* [WORK TO COMPLETE]:
Copy out each line of the material that includes the word "item".

──────────

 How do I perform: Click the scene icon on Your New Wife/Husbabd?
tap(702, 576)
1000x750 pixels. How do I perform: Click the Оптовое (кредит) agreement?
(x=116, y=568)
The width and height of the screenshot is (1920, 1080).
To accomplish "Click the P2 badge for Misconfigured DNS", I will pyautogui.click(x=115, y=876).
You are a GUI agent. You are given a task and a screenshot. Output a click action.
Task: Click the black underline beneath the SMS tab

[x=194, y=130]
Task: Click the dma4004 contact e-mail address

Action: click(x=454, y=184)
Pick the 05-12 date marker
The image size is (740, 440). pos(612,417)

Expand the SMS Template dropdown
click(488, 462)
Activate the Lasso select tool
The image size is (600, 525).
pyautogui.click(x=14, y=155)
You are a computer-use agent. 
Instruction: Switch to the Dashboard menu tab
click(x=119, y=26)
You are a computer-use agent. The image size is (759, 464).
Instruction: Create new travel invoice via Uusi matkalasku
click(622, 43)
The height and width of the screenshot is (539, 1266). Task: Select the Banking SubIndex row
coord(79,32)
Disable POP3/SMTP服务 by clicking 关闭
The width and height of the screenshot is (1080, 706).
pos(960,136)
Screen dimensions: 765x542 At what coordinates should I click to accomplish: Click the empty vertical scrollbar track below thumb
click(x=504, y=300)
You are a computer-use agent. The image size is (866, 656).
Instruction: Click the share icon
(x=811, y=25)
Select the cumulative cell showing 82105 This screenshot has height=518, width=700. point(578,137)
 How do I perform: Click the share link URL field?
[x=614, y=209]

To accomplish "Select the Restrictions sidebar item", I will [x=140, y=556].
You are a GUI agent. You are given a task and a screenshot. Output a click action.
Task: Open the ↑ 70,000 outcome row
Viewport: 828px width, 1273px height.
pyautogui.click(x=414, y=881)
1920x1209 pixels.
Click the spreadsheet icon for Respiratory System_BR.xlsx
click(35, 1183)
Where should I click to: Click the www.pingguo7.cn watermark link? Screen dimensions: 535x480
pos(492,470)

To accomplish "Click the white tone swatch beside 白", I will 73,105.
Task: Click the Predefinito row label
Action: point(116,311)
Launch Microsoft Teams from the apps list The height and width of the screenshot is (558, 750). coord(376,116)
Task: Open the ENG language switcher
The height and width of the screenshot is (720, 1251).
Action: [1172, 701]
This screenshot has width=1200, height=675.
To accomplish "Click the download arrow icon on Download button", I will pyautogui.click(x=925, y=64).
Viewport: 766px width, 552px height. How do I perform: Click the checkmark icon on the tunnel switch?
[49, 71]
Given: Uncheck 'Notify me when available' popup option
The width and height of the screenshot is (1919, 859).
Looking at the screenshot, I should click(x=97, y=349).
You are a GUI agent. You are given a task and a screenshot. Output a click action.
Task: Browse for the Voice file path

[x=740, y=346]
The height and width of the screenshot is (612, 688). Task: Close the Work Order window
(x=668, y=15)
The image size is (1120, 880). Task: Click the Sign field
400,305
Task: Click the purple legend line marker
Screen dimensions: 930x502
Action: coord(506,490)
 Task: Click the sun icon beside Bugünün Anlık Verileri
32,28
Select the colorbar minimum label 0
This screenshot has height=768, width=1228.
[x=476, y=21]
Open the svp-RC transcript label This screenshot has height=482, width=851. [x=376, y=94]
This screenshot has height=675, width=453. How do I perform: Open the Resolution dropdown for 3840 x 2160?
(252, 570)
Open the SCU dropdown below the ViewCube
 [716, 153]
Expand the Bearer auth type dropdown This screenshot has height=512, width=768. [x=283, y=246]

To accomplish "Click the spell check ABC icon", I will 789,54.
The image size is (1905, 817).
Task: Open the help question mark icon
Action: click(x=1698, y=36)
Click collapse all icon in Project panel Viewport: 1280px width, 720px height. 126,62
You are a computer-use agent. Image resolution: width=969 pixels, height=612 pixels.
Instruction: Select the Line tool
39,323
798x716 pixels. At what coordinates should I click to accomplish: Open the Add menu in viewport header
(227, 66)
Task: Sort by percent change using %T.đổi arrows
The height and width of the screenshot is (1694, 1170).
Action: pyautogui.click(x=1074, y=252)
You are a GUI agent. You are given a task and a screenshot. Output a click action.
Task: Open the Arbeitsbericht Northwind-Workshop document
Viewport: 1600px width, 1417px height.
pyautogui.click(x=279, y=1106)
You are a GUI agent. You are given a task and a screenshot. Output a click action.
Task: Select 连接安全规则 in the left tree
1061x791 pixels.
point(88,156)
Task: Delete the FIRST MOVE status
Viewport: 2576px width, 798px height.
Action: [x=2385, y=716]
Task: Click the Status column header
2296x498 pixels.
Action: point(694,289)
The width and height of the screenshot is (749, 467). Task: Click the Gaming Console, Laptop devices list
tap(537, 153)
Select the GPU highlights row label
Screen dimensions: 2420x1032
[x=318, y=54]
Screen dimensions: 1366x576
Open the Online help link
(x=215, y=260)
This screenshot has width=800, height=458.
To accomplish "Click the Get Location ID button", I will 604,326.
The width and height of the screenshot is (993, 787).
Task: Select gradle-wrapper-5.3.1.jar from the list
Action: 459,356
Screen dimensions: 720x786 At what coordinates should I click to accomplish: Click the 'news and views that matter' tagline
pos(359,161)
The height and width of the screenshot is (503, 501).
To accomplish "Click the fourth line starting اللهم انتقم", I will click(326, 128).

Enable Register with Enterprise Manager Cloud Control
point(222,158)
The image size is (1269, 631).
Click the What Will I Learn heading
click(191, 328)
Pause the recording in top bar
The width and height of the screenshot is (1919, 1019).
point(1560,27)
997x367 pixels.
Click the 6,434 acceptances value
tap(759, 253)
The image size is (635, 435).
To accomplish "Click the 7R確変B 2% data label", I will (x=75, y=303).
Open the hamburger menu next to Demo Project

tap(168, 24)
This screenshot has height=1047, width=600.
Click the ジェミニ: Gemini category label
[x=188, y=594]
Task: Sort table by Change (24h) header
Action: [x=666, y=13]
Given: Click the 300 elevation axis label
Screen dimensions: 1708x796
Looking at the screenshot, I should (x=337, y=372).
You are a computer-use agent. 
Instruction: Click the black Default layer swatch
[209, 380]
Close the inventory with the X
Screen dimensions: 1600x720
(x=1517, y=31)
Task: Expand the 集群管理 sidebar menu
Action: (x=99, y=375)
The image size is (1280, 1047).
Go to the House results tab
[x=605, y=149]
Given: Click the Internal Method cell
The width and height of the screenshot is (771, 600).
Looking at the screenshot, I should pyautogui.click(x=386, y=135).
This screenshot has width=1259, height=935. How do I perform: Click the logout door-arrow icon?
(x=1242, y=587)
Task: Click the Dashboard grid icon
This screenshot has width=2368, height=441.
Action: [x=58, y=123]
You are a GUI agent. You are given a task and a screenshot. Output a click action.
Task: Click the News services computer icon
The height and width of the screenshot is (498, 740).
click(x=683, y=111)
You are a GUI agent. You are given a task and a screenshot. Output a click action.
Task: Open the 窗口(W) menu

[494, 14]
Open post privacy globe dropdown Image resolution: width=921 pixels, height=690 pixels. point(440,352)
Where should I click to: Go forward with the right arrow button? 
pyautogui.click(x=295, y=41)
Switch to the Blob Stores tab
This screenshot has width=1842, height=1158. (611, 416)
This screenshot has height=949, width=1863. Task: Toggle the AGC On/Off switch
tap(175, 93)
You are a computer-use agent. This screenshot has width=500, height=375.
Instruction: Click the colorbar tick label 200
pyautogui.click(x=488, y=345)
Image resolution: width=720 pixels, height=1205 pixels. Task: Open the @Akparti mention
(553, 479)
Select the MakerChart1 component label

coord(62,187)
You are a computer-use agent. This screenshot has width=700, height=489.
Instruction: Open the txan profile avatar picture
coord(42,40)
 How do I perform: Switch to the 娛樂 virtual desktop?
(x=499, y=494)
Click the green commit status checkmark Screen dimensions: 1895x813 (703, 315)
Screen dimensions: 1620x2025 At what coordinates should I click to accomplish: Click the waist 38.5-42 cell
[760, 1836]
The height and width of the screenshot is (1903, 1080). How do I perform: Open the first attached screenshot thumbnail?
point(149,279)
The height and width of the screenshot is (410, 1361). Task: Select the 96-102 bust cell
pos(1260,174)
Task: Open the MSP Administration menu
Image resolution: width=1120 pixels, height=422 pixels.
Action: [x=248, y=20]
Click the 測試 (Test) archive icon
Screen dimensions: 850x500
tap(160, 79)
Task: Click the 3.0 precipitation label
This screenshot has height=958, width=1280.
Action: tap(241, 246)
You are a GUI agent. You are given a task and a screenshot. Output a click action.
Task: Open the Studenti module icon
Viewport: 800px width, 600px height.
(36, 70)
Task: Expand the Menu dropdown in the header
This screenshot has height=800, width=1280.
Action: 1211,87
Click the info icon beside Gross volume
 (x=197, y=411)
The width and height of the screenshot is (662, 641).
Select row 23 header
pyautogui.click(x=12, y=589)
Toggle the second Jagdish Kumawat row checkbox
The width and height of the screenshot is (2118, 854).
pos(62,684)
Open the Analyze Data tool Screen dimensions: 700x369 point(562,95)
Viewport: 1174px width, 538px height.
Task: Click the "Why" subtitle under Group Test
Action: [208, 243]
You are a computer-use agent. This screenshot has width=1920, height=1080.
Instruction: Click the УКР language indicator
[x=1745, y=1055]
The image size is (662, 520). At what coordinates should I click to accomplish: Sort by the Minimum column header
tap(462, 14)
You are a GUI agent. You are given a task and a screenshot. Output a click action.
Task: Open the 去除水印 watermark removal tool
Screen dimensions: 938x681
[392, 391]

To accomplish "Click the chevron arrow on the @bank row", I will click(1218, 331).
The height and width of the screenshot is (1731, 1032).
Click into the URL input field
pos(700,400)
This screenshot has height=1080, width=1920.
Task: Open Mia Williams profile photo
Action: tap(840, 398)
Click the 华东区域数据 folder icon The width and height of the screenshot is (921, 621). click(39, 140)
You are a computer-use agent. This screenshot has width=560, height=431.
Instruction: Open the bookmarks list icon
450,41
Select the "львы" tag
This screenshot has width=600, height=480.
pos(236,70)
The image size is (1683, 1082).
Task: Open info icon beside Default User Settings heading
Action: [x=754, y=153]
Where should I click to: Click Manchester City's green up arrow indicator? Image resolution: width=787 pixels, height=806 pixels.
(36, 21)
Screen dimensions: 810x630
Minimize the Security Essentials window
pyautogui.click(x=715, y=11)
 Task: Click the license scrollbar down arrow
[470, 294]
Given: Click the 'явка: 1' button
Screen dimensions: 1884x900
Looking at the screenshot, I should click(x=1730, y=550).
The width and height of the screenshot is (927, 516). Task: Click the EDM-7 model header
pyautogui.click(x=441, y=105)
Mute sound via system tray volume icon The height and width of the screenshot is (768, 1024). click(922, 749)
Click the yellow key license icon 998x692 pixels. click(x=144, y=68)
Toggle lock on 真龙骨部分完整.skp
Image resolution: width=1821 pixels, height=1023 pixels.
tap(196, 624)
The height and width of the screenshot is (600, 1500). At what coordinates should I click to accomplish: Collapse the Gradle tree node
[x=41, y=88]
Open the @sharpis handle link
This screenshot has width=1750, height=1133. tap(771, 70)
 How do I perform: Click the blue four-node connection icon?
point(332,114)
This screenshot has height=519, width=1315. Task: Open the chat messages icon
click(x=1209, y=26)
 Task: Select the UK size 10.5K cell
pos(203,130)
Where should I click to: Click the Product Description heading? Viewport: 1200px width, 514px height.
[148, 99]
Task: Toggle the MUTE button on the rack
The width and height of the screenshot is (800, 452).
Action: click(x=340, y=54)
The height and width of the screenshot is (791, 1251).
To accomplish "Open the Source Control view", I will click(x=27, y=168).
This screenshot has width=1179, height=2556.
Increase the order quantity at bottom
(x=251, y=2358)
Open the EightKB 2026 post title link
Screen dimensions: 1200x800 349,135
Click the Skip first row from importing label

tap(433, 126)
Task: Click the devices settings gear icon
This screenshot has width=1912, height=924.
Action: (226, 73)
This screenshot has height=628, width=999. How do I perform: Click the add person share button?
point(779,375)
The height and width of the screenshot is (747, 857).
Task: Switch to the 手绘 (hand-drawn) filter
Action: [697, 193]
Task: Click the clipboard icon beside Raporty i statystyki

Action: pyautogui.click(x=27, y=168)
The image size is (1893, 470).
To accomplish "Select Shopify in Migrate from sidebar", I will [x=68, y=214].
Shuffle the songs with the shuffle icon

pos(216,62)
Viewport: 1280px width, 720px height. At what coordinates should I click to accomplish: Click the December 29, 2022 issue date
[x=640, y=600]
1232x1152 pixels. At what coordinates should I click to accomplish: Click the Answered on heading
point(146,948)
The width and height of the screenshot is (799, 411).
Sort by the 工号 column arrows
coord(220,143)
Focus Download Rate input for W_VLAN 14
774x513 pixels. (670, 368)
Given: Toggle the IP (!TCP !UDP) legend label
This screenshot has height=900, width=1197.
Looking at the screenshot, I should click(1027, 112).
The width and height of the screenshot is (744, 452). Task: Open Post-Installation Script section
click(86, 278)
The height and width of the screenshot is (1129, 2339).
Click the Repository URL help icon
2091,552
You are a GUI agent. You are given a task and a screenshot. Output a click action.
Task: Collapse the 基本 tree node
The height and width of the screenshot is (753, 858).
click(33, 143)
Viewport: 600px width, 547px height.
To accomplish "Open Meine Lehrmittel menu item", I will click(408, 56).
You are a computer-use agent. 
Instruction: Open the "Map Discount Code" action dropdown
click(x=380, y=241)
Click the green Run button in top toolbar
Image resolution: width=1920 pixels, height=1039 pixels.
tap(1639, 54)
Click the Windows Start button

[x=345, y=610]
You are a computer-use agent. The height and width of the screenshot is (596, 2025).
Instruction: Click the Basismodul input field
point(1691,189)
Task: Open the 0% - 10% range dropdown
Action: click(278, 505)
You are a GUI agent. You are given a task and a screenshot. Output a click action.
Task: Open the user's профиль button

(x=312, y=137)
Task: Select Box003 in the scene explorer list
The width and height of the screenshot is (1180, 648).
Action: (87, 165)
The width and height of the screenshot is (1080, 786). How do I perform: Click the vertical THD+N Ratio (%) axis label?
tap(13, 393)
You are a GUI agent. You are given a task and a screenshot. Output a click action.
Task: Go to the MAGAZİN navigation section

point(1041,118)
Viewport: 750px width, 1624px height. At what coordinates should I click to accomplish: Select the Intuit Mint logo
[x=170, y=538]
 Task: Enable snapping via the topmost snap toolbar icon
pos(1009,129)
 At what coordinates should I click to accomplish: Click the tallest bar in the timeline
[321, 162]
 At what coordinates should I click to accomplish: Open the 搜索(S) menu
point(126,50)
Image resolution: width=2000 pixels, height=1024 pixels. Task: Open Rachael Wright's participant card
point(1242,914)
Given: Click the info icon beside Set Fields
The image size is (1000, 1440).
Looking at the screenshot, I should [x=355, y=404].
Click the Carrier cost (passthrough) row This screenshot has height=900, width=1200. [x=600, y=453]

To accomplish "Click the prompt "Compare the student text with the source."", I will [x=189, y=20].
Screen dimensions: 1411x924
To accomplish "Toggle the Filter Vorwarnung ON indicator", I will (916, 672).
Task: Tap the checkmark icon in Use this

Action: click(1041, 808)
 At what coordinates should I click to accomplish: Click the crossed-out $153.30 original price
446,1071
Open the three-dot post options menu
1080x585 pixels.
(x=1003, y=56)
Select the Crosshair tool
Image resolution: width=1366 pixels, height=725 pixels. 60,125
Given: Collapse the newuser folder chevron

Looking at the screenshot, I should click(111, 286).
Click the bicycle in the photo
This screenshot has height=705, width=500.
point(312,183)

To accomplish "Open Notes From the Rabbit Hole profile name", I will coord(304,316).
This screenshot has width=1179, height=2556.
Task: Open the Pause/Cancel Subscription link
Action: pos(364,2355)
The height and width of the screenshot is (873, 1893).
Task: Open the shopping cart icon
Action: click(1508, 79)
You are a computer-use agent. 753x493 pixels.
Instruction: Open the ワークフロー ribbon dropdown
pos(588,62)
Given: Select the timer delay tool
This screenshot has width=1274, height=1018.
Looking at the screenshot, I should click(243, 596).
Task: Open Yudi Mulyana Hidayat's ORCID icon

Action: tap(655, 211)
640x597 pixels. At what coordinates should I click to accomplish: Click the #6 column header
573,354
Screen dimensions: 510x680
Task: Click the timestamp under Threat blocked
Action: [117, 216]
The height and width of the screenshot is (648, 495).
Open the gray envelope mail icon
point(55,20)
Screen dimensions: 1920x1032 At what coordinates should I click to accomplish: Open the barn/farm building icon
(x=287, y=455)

──────────

* [THE COMPLETED TASK]:
To accomplish "Select the Restrictions sidebar item", I will [x=140, y=556].
To accomplish "Open Meine Lehrmittel menu item", I will click(408, 56).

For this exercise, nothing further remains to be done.